What you will do
Only lines with the string "Locals" matter here; gather them from the material below.

☆ ☆ ☆ ☆ ☆ ☆ ☆

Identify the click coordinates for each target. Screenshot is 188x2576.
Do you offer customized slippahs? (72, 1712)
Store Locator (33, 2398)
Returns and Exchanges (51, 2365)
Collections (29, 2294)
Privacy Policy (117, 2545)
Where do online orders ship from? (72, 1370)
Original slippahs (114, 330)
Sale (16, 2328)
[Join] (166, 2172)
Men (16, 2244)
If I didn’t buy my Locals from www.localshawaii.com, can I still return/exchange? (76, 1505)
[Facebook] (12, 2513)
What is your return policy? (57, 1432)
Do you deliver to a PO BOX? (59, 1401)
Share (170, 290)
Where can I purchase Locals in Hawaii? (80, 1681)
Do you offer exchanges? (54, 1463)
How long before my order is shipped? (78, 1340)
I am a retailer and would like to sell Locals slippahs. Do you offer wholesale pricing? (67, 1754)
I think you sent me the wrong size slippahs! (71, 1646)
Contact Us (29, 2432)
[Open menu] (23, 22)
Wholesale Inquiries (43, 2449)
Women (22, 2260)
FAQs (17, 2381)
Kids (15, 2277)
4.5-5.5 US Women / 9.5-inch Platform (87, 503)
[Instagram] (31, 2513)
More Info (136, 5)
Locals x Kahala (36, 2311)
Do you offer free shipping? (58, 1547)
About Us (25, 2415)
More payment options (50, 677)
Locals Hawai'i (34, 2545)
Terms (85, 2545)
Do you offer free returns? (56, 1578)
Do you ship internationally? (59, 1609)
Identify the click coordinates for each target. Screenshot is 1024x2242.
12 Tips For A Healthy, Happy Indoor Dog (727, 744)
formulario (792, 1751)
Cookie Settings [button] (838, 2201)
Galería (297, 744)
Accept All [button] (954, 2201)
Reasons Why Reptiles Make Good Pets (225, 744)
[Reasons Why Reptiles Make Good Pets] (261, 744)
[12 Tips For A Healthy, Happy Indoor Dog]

☆ ☆ ☆ ☆ ☆ ☆ ☆

Expected answer
If I didn’t buy my Locals from www.localshawaii.com, can I still return/exchange? (76, 1505)
Where can I purchase Locals in Hawaii? (80, 1681)
I am a retailer and would like to sell Locals slippahs. Do you offer wholesale pricing? (67, 1754)
Locals x Kahala (36, 2311)
Locals Hawai'i (34, 2545)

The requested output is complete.